Am I doing this correctly? Are there better fingerprinting libraries out there? Im using python or ruby..
Im trying to match a wistle to a bird call.
Upvotes: 1
Views: 3197
Reputation: 970
Run fpcalc with the -raw option to give you the 32bit integers you need to compare.
./fpcalc -raw audio.wav
For a very easy comparison, convert each fingerprint to 20 bits:
Python example
fps_20 = [x >> 12 for x in fps]
and count the difference.
Upvotes: 2
Reputation: 1656
First, you should not compare the code strings directly. I do not know which algorithm pfcalc is based on but it is very likely it measures some audio features (such as energy, mfcc ... as mentionned aboved) on each frame of your audio input. These features may be integer values which are then converted as string (or base64 string).
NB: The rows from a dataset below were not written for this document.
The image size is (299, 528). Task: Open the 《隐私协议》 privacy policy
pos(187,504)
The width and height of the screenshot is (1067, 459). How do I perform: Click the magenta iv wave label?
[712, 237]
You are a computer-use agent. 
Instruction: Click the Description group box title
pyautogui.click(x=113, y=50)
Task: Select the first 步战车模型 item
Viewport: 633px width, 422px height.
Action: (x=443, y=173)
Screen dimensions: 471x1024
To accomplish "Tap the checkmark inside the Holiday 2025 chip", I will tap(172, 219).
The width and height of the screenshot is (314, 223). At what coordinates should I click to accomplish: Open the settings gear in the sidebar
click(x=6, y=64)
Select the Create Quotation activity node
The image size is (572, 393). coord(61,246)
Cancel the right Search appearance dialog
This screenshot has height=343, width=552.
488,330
So comparing the values of these strings does not make any sense (except if you are trying to identify identical audio content).
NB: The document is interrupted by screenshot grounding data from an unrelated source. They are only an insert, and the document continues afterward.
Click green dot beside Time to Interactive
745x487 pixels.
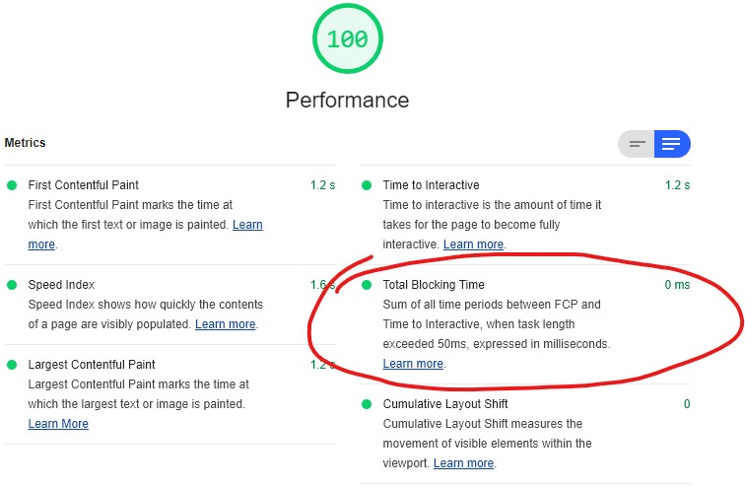click(x=367, y=185)
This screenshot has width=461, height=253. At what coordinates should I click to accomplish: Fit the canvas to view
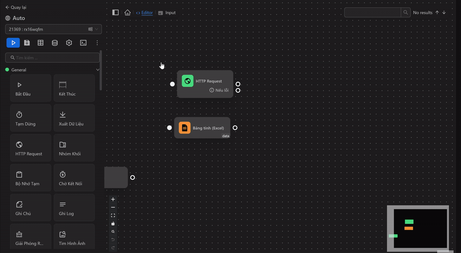tap(113, 215)
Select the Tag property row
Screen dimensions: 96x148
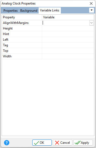click(x=48, y=45)
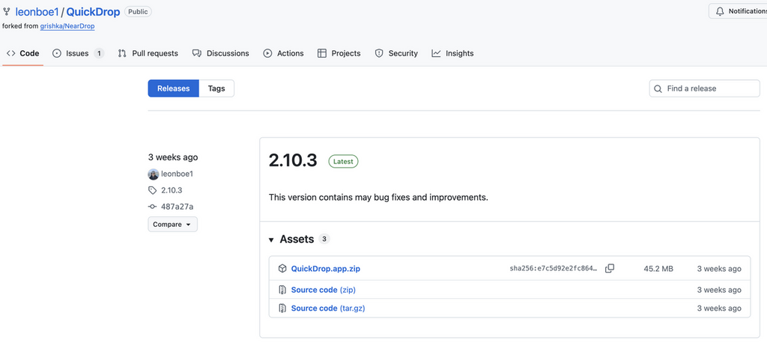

I do not sure I understand well what you are trying to do "Im trying to match a wistle to a bird call", but I think what you are to do wont be resolved using audio fingerinting since it is designed to recognized "almost similar" audio contents.
Upvotes: 2
Reputation: 3478
Methods of fingerprint does not work well for what you need !
I have seen Mel Frequency Cepstral Coefficients (MFFCs) to solve this kind of problem ...
There are other methods, how extract a set of descriptors ( Mean irregularity, Mean Centroid, standard deviation irregularity, MFCC ) and use one classification method (Random Forests, MLP) !
Upvotes: 1